The Jonathan Taylor Quartet at the Blue LLama

Things are opening up this summer, and Ann Arbor’s Blue LLama jazz club and restaurant has now transitioned to a half-week schedule, almost equal to its pre-plague timetable. The program is quite varied with a new Wednesday Latin jazz feature.

One of the most promising offerings on the dock was Jonathan Taylor’s quartet, and on Thursday, June 10, I visited the club to hear the first set. The new multigenerational group, including Tim Haldeman on tenor saxophone, Ian Finkelstein on piano, occasionally moving to an electric version, and bassist Jaribu Shahid, had hardly played in public for more than a year, but even if they might have felt somewhat rusty, none of that showed throughout the five-tune set. To the contrary, they seemed fully in command of their art, focused, and clearly enjoying every moment of the performance.

SEMJA ReviewEven to someone who wandered off the street without hearing the introductions, it would be immediately apparent that this is a group led by the drummer, albeit not in the most obvious ways. Taylor has the rare ability to drive a band with constantly shifting rhythmic and melodic patterns, often layering them on top of one another, without ever overpowering the group, helping, directing, but never getting in the way. His strength is quiet power and he directs the group as an instrumentalist but much in the manner of a composer and arranger. The program was ambitious, combining well-known and rarely played pieces with one of the leader’s own compositions.
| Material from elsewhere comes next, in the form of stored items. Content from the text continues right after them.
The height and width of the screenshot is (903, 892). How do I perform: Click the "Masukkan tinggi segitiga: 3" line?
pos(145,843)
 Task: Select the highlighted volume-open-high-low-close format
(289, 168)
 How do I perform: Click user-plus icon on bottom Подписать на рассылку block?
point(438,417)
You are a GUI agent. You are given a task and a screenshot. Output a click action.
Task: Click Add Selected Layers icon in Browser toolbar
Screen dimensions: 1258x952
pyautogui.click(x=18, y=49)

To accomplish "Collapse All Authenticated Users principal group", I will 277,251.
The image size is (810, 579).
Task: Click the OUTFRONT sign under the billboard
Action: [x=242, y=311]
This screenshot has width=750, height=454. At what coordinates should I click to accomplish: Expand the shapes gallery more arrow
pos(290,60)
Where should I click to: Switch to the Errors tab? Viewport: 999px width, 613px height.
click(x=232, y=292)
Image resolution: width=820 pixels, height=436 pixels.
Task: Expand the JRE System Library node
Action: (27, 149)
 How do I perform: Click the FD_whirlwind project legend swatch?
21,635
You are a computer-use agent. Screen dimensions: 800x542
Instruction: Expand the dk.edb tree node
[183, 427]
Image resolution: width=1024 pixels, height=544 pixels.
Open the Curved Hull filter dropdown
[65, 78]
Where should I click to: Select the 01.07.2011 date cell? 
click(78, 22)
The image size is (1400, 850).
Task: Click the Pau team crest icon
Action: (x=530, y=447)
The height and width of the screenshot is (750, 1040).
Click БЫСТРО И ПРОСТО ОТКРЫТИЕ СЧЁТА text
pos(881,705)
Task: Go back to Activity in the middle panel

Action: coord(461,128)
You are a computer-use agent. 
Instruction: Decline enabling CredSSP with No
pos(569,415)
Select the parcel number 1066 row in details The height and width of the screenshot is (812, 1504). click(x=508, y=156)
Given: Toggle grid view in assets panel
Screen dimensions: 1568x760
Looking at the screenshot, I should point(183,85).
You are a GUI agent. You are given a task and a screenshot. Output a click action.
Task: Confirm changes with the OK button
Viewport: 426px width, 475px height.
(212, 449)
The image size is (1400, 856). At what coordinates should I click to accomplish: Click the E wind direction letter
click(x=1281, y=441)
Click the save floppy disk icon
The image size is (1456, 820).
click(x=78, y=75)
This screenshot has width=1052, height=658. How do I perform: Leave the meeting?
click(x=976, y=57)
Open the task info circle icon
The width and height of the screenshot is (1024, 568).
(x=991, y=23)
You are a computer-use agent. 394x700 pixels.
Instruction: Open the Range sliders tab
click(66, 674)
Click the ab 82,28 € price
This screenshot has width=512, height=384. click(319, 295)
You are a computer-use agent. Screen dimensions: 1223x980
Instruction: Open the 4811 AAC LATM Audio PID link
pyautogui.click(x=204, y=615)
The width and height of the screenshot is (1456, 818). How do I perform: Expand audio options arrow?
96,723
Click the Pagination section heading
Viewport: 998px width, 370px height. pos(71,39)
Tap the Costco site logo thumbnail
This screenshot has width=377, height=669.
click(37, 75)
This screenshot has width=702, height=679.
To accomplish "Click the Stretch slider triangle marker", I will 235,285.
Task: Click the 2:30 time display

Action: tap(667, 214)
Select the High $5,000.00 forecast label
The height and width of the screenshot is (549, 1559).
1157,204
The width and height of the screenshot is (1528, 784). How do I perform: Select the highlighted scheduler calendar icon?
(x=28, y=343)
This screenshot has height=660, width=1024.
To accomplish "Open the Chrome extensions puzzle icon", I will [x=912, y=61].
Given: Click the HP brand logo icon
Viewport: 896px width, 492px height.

They opened with Mal Waldron’s “Fire Waltz,” still best remembered in the composer’s recordings featuring Eric Dolphy. This is a gentle 16-bar waltz, and the quartet took their time with it, slowly turning up the intensity, with solos all around. They then reached back six decades to take on Monk and Kenny Clarke’s quirky “Epistrophy,” in a brighter tempo than one is used to hearing, and the fires were burning. Haldeman, obviously inspired by the powerful work of the musicians behind him, took an extended solo, developing various patterns, exploiting the chromatic possibilities offered by the harmony of the tune and developing them rhythmically in Monkish ways, and Finkelstein followed suit, likewise impressively developing the composer’s methodology without attempting to sound like him, but when it came time for the leader to solo, he took it all down, contrasting with a slower, subtle, melodic outing on the drums. Taylor’s own “During,” the one ballad of the set then followed — a lovely tune that made one think of “Yesterdays,” with equally impressive, but more pensive solos. This offered the opportunity to appreciate the wonderful qualities of Haldeman’s multifaceted, highly individual tenor sax tone, with its many shifting colors so much a part of his musical persona. From there they moved into more modern territory, taking on two tunes with complex rhythms: Joshua Abrams’ “Equally Strong,” and “Three-Four vs. Six-Eight Four-Four Ways” a pseudo-waltz by Hassan Ibn Ali that felt like a perfect bookend to a set that began with a more straightforward one.

I reluctantly left the club as I could not stay for the second set, but nevertheless felt emotionally and artistically fulfilled, having heard a wonderful new band made up of some of the area’s most original musicians, led in a manner that offers them the freedom to express the more adventurous side of their art, with a challenging repertoire. We need to hear more from Jonathan Taylor’s quartet.